Another question I have is the starting structure. I manually docked my ligand into the active site with clashes, but having the phosphate in the right position. I measured the constraints based on this pose. Then I provided this as starting input for rosetta enzyme design. i was wondering if this is logical or there is a better way to start. My concern is the pose used might not be there best for this ligand binding to this substrate, although this ligand is not the usual substrate of this enzyme. Any advice on this?
The logic in the first paragraph sounds reasonable to me.
If you have ligand conformers (ligand rotamers) properly set up (you should have a PDB_ROTAMERS line in your params file), Rosetta will attempt to find an internal conformation of the ligand which minimizes the clashes, assuming that you have your resfile set to allow the ligand residue to repack.

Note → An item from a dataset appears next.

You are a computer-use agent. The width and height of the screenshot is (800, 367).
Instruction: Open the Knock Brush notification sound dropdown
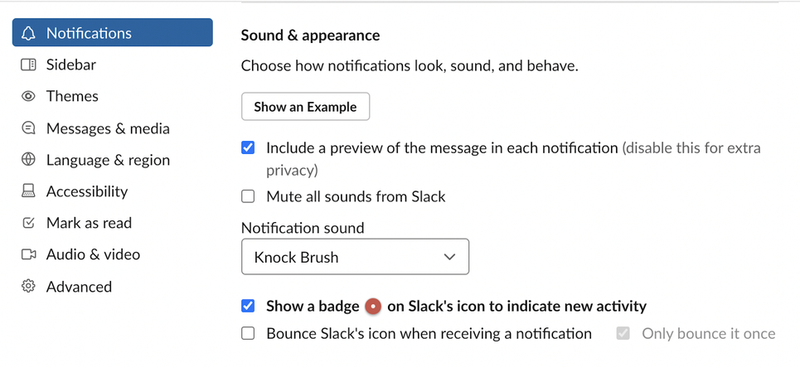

The other thing you'll want to check is what the neighbor atom is on your ligand. Rosetta will swap conformers by superimposing the neighbor atom, so the neighbor atom should be set to an atom which you want to stay relatively stable -- in your case, I'd recommend setting the phosphorus atom as the neighbor atom, as you have your constraints centered around the phosphate position. This will allow the rest of the ligand to repack without changing the position of the phosphate too much. You can either specify the neighbor atom when you create the params file, or edit it with a text editor afterwards. If you take the latter route, be sure to change the NBR_RADIUS to be the distance from the neighbor atom to the furthest heavy atom in any conformer.
Dear Rocco,
Thanks for your advice. I noticed that in all my structures, there was virtually no movement on the ligand. This is due to 2 main reasons: the fact that my constrains were directed at the oxygen atoms hence that phosphate was locked in position and cant rotate. secondly the neighbour atom (which I did not know about until now) is not phosphorus. It is centralised and going by your explanation, superposing this atom is likely going to give more or less the same pose.
I used the following command to create the .params file.
~/rosetta3.5_30.57114/main/source/src/python/apps/public/molfile_to_params.py -n EY1 -p EY1 ligand_conformers.mol2
However, I do not know how to set the neighbour atom during this process, and it seems like that atom was selected by default. I can change it now in the text editor, but I am afraid I will not get the radius correctly, as it has to be done manually.
How do I set the neighbour atom in creating the params file ?
and if I change it in text editor what is the consequence of my radius not being exactly correct (distance from neighbour atom to furthest heavy atom)?
thanks in advance for your support.
If you get the radius too small, then Rosetta may miss some residue-residue interactions. (The neighbor radius is used to do a quick check if two residues are in interaction range - since the neighbor radius is the furthest from the neighbor atom any heavy atom can be, if two residues have neighbor atoms more than nbr_radisu1 + nbr_radius2 + max_interaction_distance apart, then they shouldn't interact, regardless of where the heavy atoms are.) If it's too large, you just slow the computations down due to evaluating more interactions (which all end up being zero anyway). -- So in general, it's safe to make a good estimate and pad it by a couple of Angstroms.
If you want to use molfile_to_params.py to calculate it for you, you just need to add an "m_ctrl" file to the commandline. This is just a text file which specifies which atom number you want to use for the neighbor atom. Run "~/rosetta3.5_30.57114/main/source/src/python/apps/public/molfile_to_params.py -h" for details. (I recommend using the same atom for the neighbor and root atoms.)